[BUG] Deferred probing in driver model is racy, resulting in lost probes

Russell King - ARM Linux linux at arm.linux.org.uk
Sat Sep 15 14:32:49 EDT 2012


On Sat, Sep 15, 2012 at 09:03:04AM -0700, Greg Kroah-Hartman wrote:
> On Sat, Aug 18, 2012 at 03:58:56PM +0100, Russell King - ARM Linux wrote:
> > Okay, so EPROBE_DEFER seems to work when I build everything into the
> > kernel, but when I build a pile of ASoC drivers as modules, it fails
> > every time I've tried booting the platform so far.
> 
> Ugh, sorry for the delay in this, but this is really Grant's area, as he
> added this feature.
> 
> Actually, for some reason, I thought this was only supposed to work for
> built-in drivers, not for modules at all.  The fact that it works for
> them some times seems like an additional feature :)

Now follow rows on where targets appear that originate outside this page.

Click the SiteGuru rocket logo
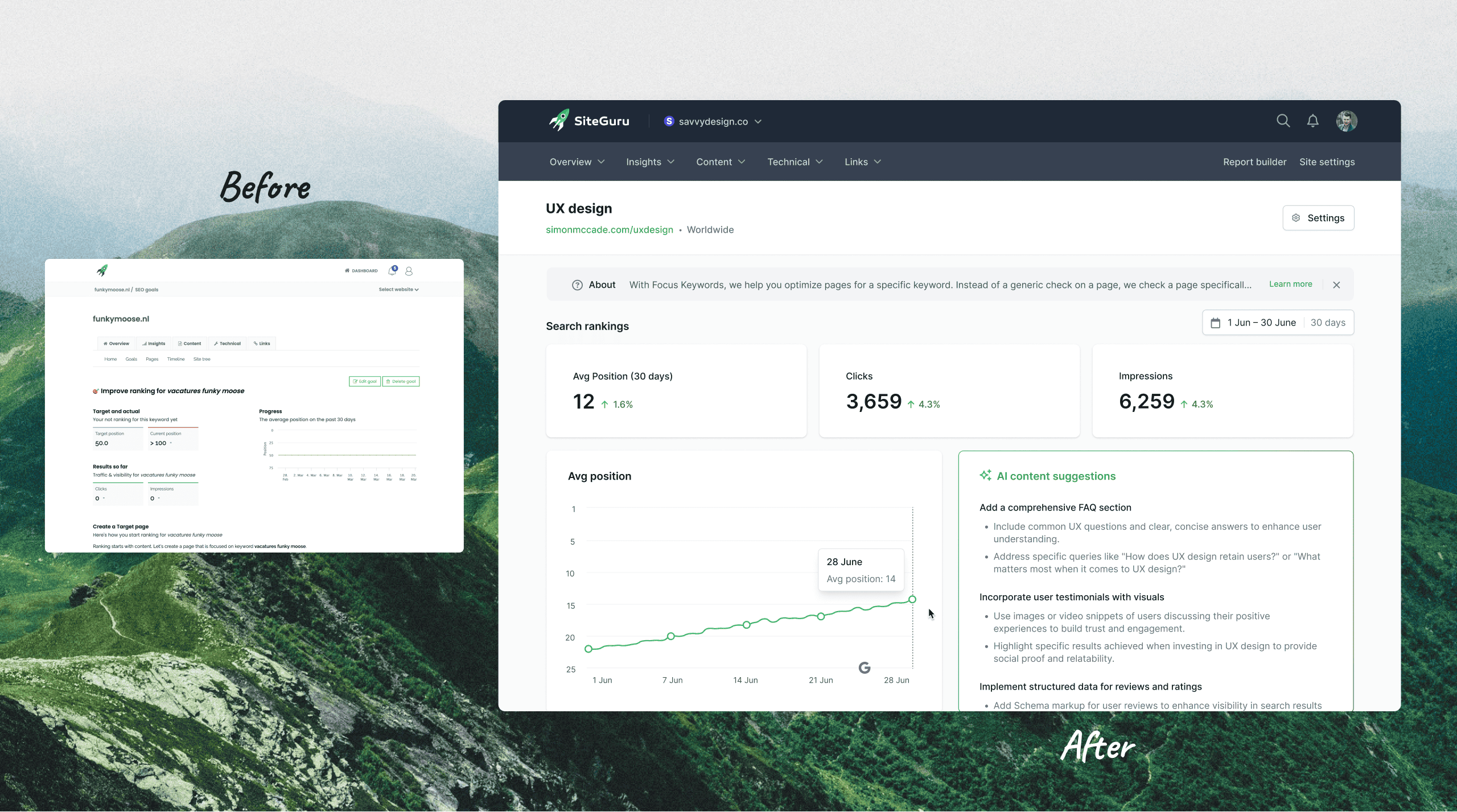 click(x=559, y=120)
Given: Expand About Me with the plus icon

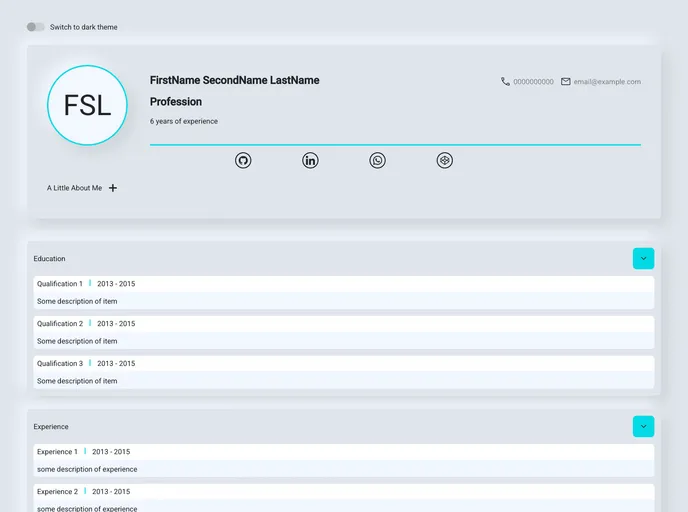Looking at the screenshot, I should coord(113,188).
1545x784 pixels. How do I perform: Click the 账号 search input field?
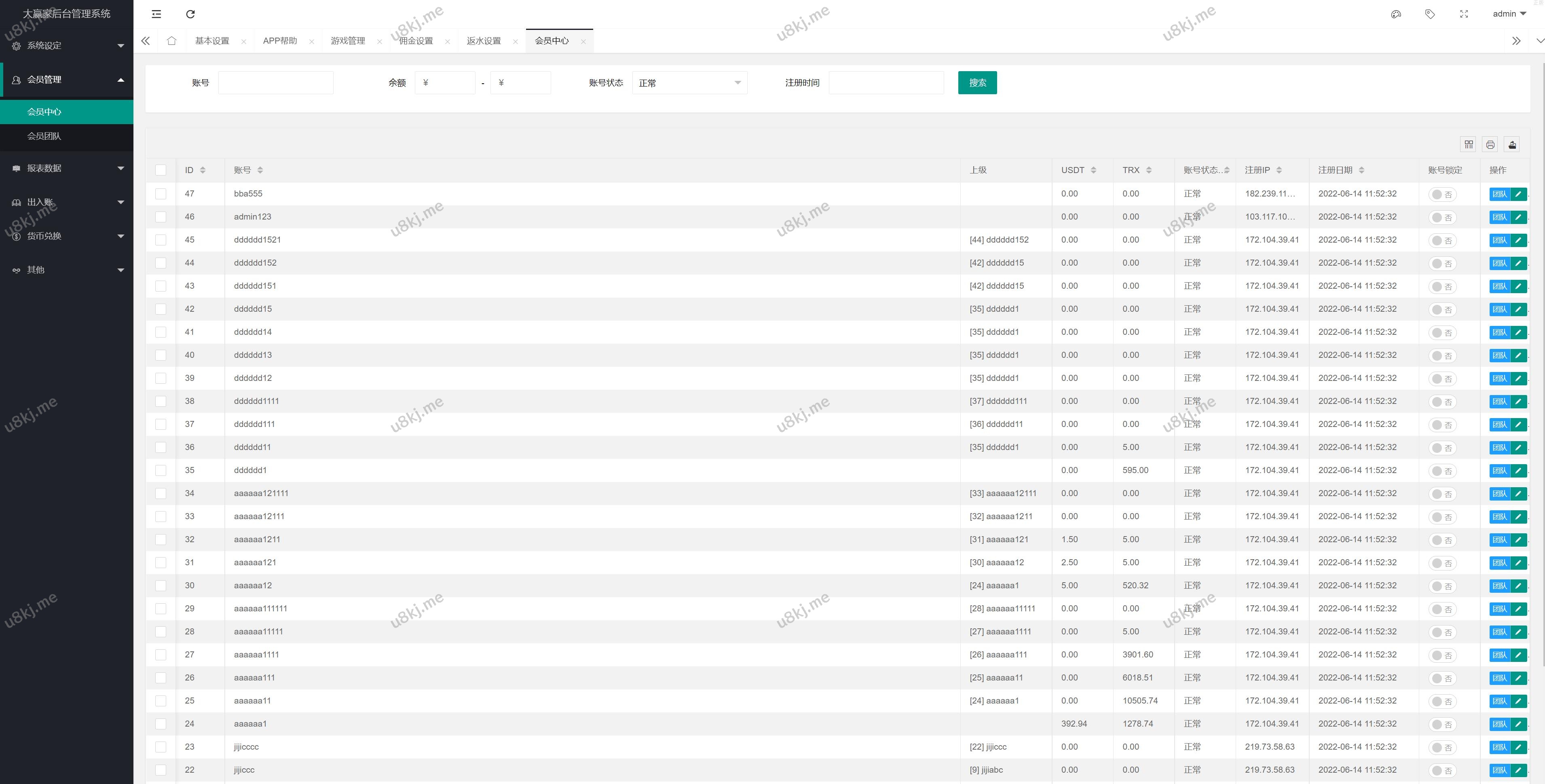click(x=275, y=83)
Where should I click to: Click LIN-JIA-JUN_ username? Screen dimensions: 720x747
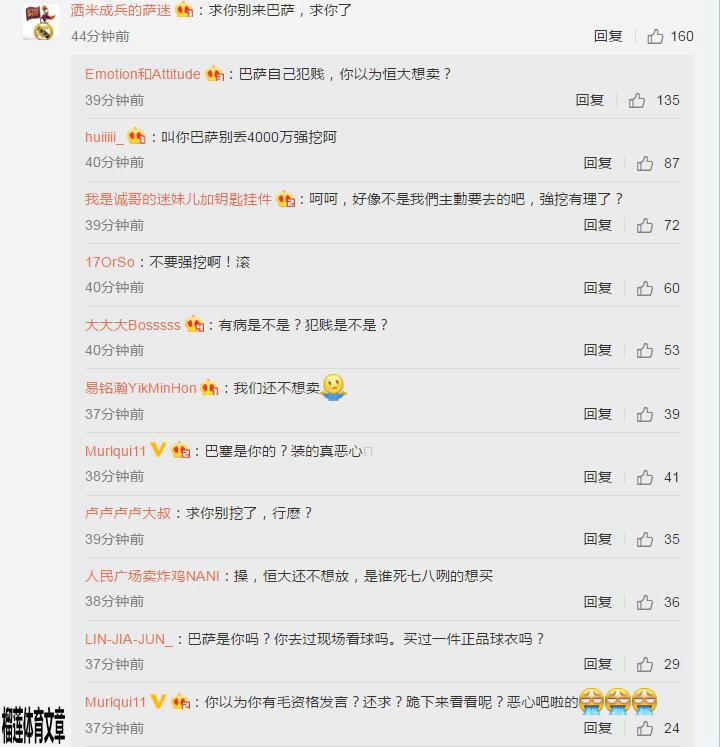click(129, 639)
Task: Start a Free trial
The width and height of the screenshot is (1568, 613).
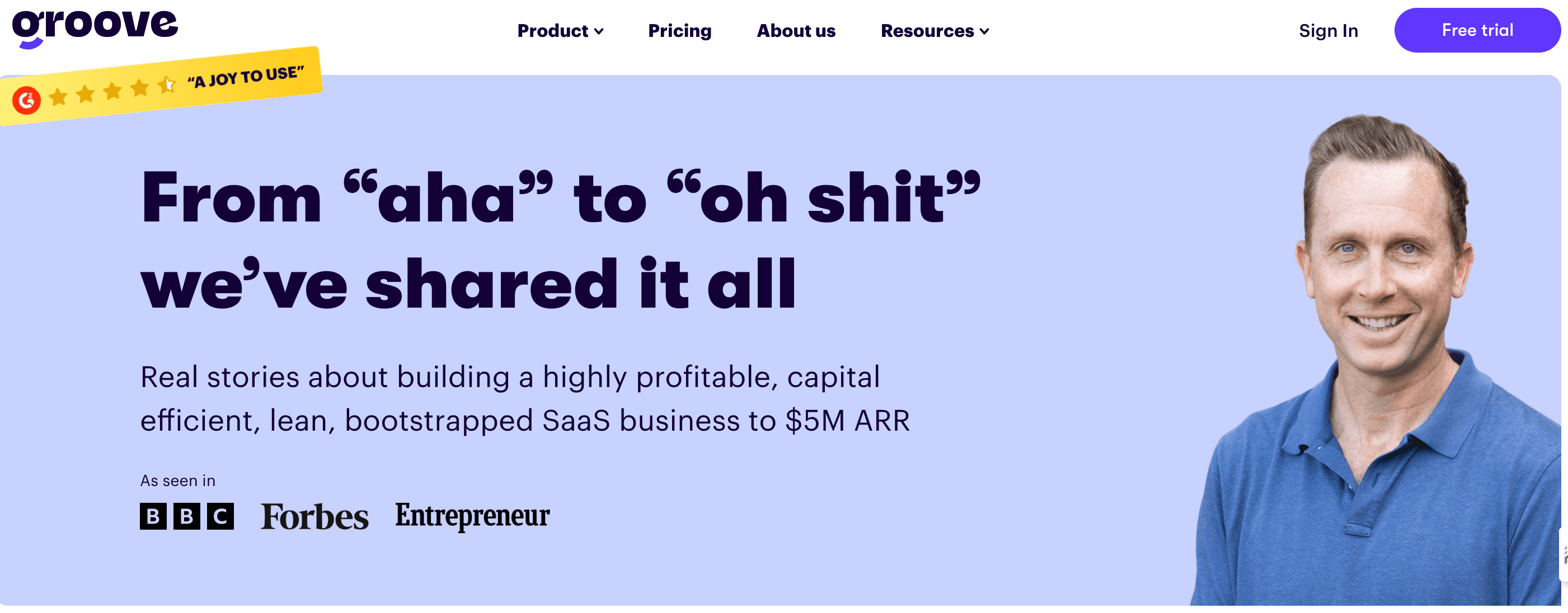Action: (1477, 30)
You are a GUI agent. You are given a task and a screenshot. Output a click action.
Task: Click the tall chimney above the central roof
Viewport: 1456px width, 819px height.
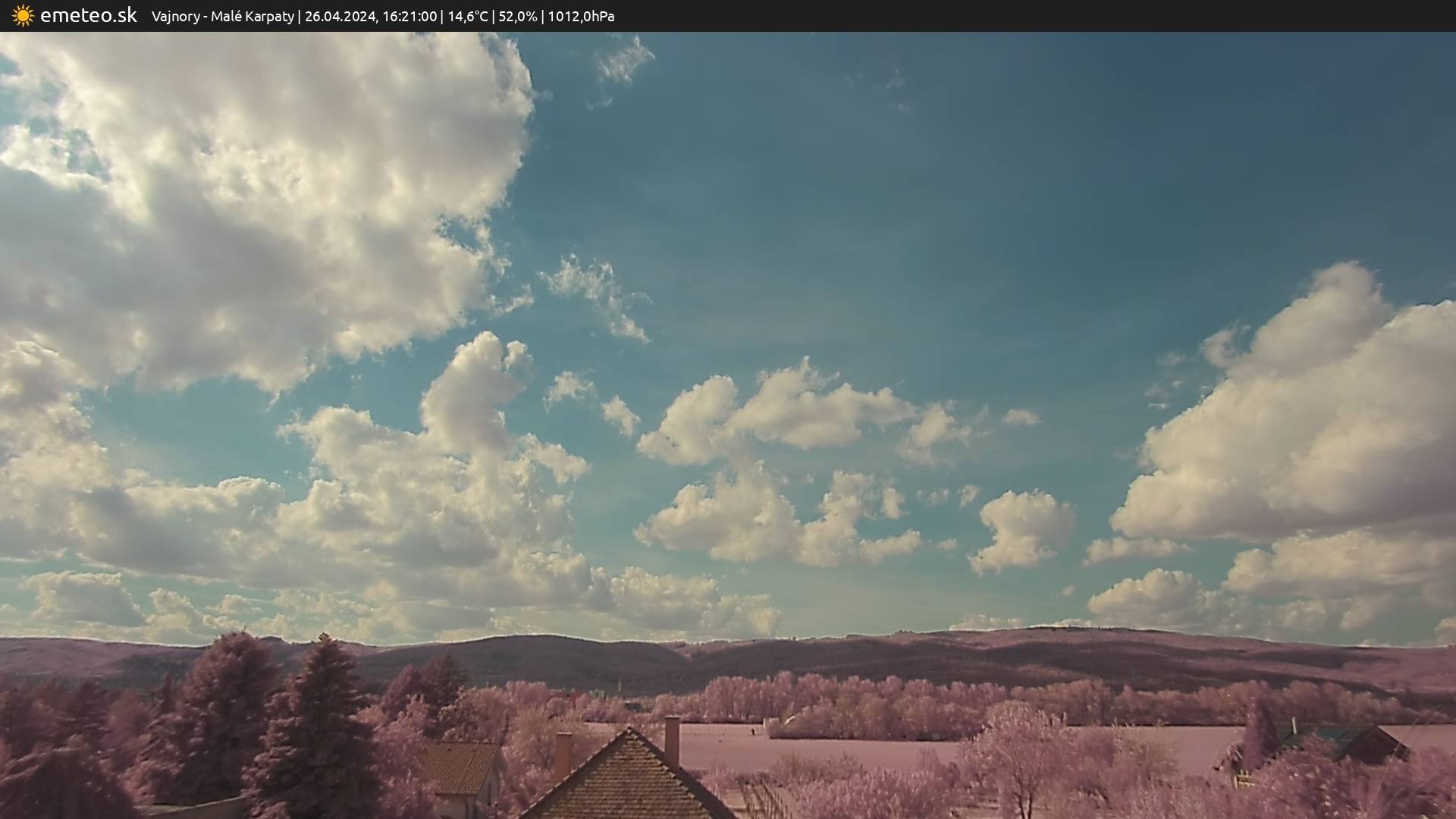coord(672,739)
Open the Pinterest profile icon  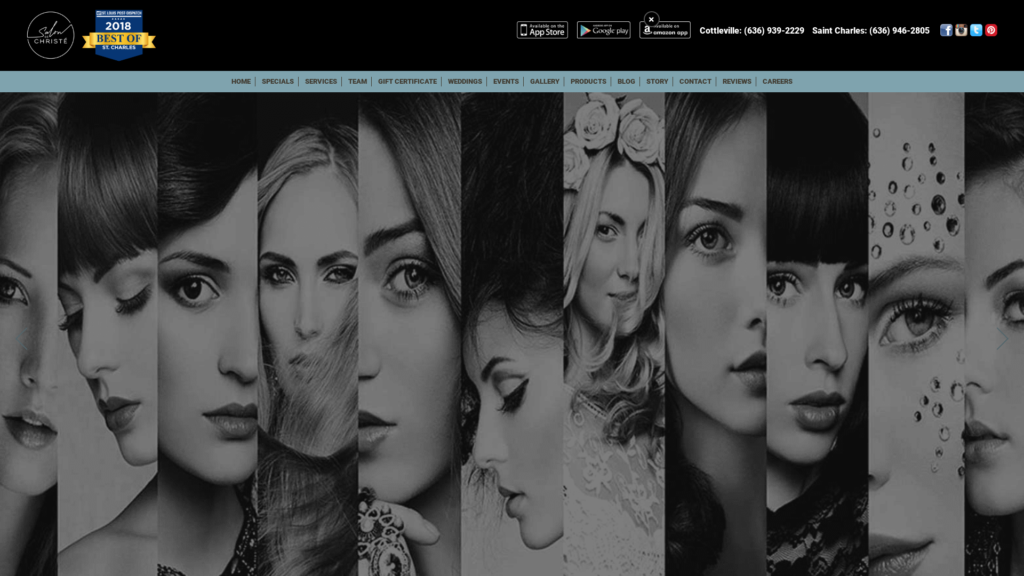click(x=991, y=30)
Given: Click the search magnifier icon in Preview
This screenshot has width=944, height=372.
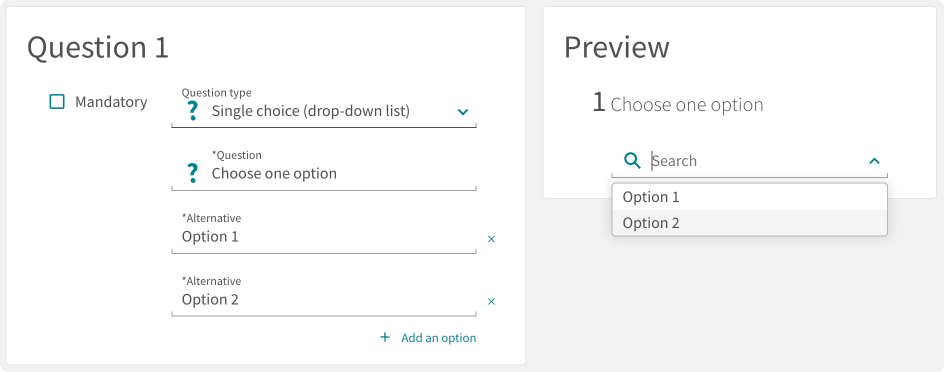Looking at the screenshot, I should [632, 161].
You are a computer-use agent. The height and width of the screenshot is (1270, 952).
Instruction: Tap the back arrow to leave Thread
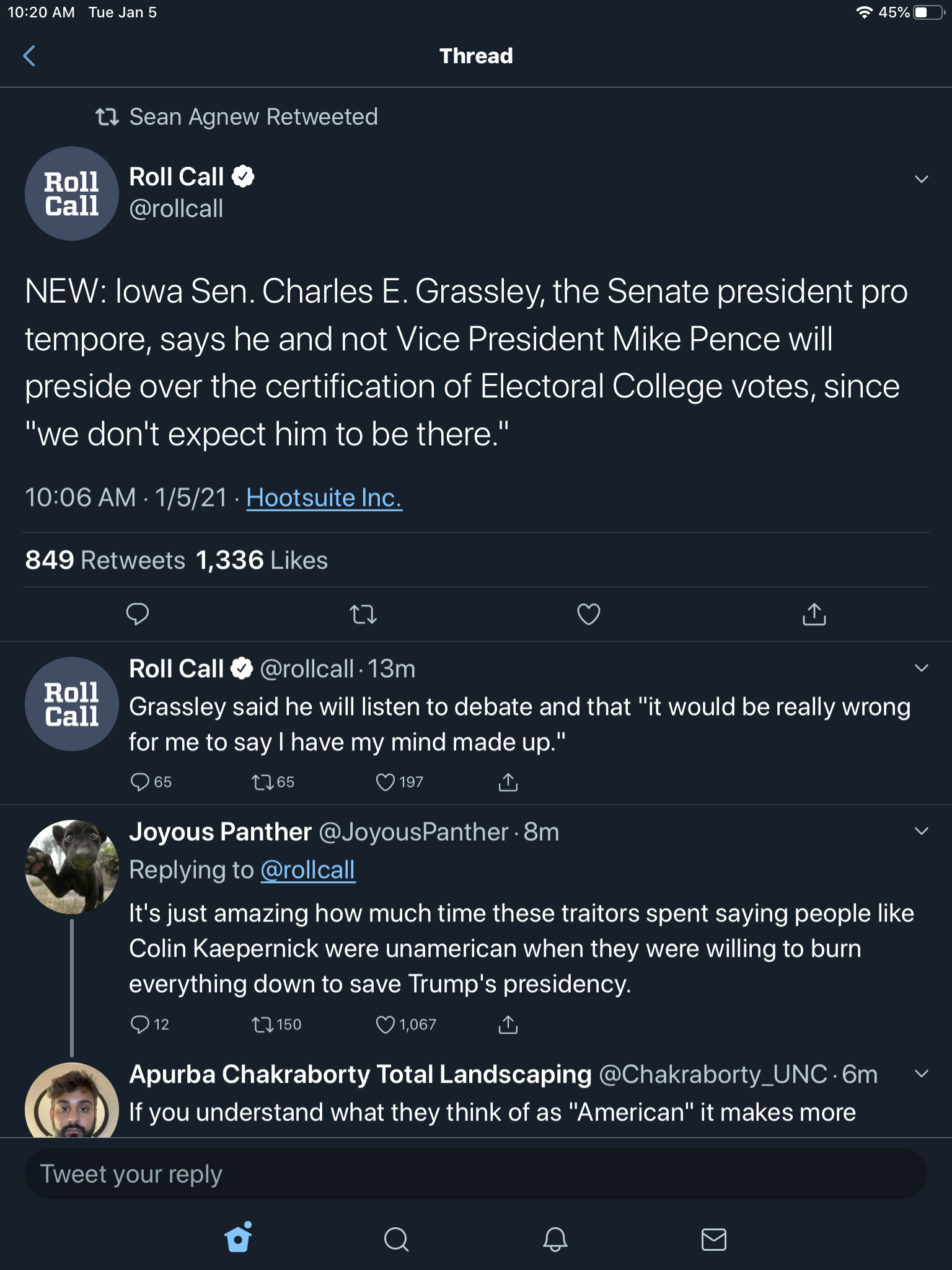pyautogui.click(x=29, y=56)
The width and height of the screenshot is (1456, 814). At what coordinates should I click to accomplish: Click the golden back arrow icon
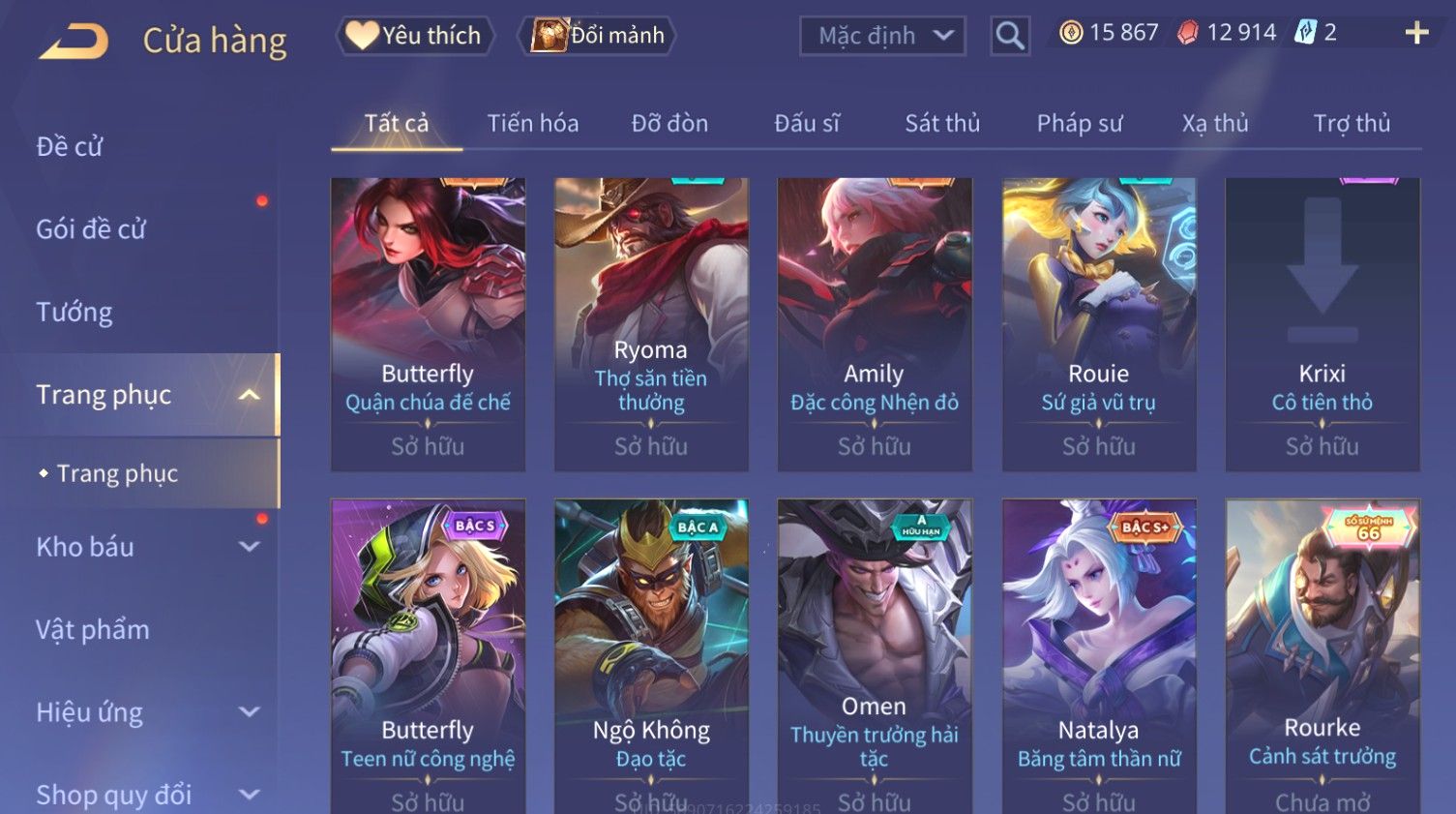[x=74, y=42]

It has to work for modules because there's no way to tell modprobe about
these kinds of dependencies - the modules make no direct reference to
their dependent drivers.

Think of a driver making use of gpiolib.  It makes reference only to
GPIO functions defined by gpiolib, which then redirects them to the
appropriate driver.

If upon requesting the GPIOs, it finds that the GPIOs it should be
using aren't there yet, it would decide to return -EPROBE_DEFER.
There is no direct reference to the GPIO module (which could be some
I2C peripheral also built as a module).

If you happen to have udev setup to automatically load all modules for
devices, this provides a definite case where EPROBE_DEFER sorts out the
probe ordering in this case - in theory, when the GPIO driver module
gets loaded, the GPIO-using driver will reprobe and hopefully initialize.

So, I think there's a valid use case by this for modules - in any case,
we can't really treat built-in drivers differently from modular drivers
unless we want them scattered with #ifdef MODULE...#endif stuff.